[BEGIN Excerpt to read]
# Advice on swap size?



## jfh3 (Apr 15, 2004)

Searched, but can't find a discussion on this ..

Can anyone tell me what impact the swap size has on an upgraded drive?

Is bigger better? 

(I know what swapping is in general for computers, but I don't know how Tivo uses it)

More specifically, as the size of the target hard drive gets larger (e.g. 500GB, 750GB, 1TB), should the swap file size grow too?

Thanks !


----------



## windracer (Jan 3, 2003)

From the MFSLive FAQ:



> How much Linux swap space is right for my drive?
> TiVo hard drives can have up to 16 partitions. Partition 8 is called linux swap partition. A bug in the old mfstools is fixed in this release so you can setup size greater than 127MB without using other tools. There are few schools of thought on this. Older Series 1 guide line was to set it 1/2 of the hard drive size and use MB. So, for a 300GB hard drive use 150MB. The reason is if there is a GSOD error (green screen of death), it requires proper size to be able to recover from the error. If there is not enough swap space, your Tivo will go into GSOD cycle and never get out of it. But for Series 2, it's not clear anymore. For new Series 2 with big hard drives(250GB), TiVo sets up at 128MB. For linux guide lines, swap space is set at 2x ram size. If you have a hacked Tivo, you can run "free" and get the swap size and ram size.
[END Excerpt to read]
[BEGIN Dataset extract]
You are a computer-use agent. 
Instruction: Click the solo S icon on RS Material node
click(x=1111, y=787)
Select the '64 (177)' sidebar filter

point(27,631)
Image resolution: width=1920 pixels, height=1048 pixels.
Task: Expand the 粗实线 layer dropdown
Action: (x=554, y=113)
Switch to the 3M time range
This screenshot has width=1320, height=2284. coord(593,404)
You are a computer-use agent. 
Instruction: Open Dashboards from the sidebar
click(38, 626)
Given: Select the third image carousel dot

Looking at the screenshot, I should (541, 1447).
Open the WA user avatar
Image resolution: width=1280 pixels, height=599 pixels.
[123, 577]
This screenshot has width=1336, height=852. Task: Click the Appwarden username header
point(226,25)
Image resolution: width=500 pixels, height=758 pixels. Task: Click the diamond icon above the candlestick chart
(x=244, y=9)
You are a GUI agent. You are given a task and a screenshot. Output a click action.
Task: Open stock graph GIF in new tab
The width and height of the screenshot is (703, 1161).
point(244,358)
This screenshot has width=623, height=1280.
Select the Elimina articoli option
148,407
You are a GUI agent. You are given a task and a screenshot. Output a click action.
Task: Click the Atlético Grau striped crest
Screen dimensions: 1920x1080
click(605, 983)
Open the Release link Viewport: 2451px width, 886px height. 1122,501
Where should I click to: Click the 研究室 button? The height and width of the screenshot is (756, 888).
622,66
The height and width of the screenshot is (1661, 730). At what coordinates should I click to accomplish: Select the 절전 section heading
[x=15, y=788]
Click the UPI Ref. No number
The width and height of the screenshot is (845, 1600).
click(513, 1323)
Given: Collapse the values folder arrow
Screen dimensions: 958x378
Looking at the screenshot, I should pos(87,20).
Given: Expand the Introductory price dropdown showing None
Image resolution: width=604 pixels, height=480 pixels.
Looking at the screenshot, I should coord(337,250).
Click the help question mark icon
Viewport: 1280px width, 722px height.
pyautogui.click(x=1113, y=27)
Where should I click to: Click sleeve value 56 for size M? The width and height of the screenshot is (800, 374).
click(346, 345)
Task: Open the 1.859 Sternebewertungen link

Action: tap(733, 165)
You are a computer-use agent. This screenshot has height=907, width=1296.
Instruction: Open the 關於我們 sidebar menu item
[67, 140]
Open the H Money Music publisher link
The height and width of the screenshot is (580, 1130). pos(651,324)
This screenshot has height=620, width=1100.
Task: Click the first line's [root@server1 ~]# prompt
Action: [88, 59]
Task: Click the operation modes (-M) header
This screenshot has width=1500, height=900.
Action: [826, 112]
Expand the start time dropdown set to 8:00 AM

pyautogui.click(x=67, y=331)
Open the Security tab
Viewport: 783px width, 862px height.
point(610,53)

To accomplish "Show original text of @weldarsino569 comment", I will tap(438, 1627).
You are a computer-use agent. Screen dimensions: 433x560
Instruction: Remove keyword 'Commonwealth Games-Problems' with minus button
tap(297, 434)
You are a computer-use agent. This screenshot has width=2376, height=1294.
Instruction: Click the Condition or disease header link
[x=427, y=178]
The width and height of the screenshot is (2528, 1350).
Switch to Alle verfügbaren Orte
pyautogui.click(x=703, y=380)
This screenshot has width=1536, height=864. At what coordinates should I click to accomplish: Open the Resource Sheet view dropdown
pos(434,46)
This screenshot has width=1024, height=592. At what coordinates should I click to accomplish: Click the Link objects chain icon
[END Dataset extract]
Set of tasks:
1. In the swap size thread, which partition number on a TiVo hard drive is the Linux swap partition?
2. Continue the swap size thread from the point where it stops.

Expected results:
1. Partition 8.

2.
_edit:_ ah, I see you posted over in the MFSLive forums as well.


----------



## ciper (Nov 4, 2004)

I can tell you with 100% confidence that 127mb of swap is not enough for 400gb of disk space. The GB/2000 method mentioned about seems to be the consensus but I went for a GB/1000 ratio to be safe. 

Think of the drive size you are using. Even setting up 1gb of swap is only a tiny percentage of your overall space so why skimp?

What type of Tivo are you asking this question in regards to? Realize many of the early kernels do not support version 1 swap headers.


----------



## jfh3 (Apr 15, 2004)

The boxes I'm most interested in are the Tivo HD and Series 3.


----------



## captain_video (Mar 1, 2002)

The general concensus on swap size is 1MB for each 2GB of storage. Therefore, for a 500GB drive you'd want a 250MB swap file.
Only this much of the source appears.